Not a breast respired freely, except perchance that of the old man who alone stood in the deck with the two combatants, a stern second.

He might himself be crushed by the piece. He did not stir.

Beneath them the blind sea directed the battle.

At the instant when, accepting this awful hand-to-hand contest, the gunner approached to challenge the cannon, some chance fluctuation of the waves kept it for a moment immovable, as if suddenly stupefied.

"Come on!" the man said to it. It seemed to listen.

Suddenly it darted upon him. The gunner avoided the shock.

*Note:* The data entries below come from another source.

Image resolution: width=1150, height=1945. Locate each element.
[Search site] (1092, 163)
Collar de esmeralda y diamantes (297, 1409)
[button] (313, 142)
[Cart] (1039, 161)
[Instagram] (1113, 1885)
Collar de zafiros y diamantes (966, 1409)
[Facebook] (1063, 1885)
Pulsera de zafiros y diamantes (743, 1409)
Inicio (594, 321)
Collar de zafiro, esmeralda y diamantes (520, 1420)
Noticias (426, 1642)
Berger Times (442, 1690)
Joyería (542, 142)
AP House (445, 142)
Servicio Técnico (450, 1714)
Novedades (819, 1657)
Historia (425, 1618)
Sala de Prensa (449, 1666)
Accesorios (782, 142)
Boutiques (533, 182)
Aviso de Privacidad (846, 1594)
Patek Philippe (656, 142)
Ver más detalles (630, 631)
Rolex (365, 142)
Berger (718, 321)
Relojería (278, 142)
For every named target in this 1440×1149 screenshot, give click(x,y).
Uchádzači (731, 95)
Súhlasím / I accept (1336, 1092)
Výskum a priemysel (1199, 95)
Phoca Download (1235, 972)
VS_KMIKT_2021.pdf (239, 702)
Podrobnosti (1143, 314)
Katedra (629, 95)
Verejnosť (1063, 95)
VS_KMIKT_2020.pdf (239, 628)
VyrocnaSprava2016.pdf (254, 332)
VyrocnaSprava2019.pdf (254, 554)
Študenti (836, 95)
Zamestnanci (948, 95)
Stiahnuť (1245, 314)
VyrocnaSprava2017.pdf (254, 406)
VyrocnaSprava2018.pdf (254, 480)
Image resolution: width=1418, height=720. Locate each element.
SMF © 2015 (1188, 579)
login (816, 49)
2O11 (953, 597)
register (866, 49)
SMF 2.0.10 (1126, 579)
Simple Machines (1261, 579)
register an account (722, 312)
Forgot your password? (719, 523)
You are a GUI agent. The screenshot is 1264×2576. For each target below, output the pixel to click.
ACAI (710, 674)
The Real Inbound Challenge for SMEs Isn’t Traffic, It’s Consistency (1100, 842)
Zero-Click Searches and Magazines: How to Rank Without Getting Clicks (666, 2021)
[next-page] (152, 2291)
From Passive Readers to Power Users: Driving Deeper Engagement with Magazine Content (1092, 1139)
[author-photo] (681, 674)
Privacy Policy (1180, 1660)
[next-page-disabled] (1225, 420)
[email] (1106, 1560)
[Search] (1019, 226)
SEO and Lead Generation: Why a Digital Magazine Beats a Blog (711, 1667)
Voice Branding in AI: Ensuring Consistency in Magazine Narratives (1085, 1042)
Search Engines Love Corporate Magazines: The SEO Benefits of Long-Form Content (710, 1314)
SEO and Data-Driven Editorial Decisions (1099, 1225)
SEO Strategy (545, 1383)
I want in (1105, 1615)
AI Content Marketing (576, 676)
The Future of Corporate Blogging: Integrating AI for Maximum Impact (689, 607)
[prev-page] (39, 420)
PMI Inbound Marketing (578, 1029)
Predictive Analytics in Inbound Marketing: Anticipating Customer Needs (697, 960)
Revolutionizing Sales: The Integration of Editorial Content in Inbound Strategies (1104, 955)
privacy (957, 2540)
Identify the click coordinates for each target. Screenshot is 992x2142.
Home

The struggle began—struggle unheard of. The fragile matching itself against the invulnerable. The living thing of flesh attacking the inanimate brass. On the one side blind force, on the other a soul.

The whole passed in a half light. It was like the indistinct vision of a miracle.

A soul—strange thing; but you would have said that the cannon had one also—a soul filled with rage and hatred. This blindness appeared to have eyes. The monster had the air of watching the man. There was—one might have fancied so at least—cunning in this mass. It also chose its moment. It became some gigantic insect of metal, having, or seeming to have, the will of a demon.

Sometimes this colossal grasshopper would strike the low ceiling of the gun-deck, then fall back on its four wheels like a tiger upon its four claws, and dart anew on the man. He, supple, agile, adroit, would glide away like a snake from the reach of these lightning-like movements. He avoided the threatened encounters; but the blows which he escaped fell upon the vessel and continued the havoc.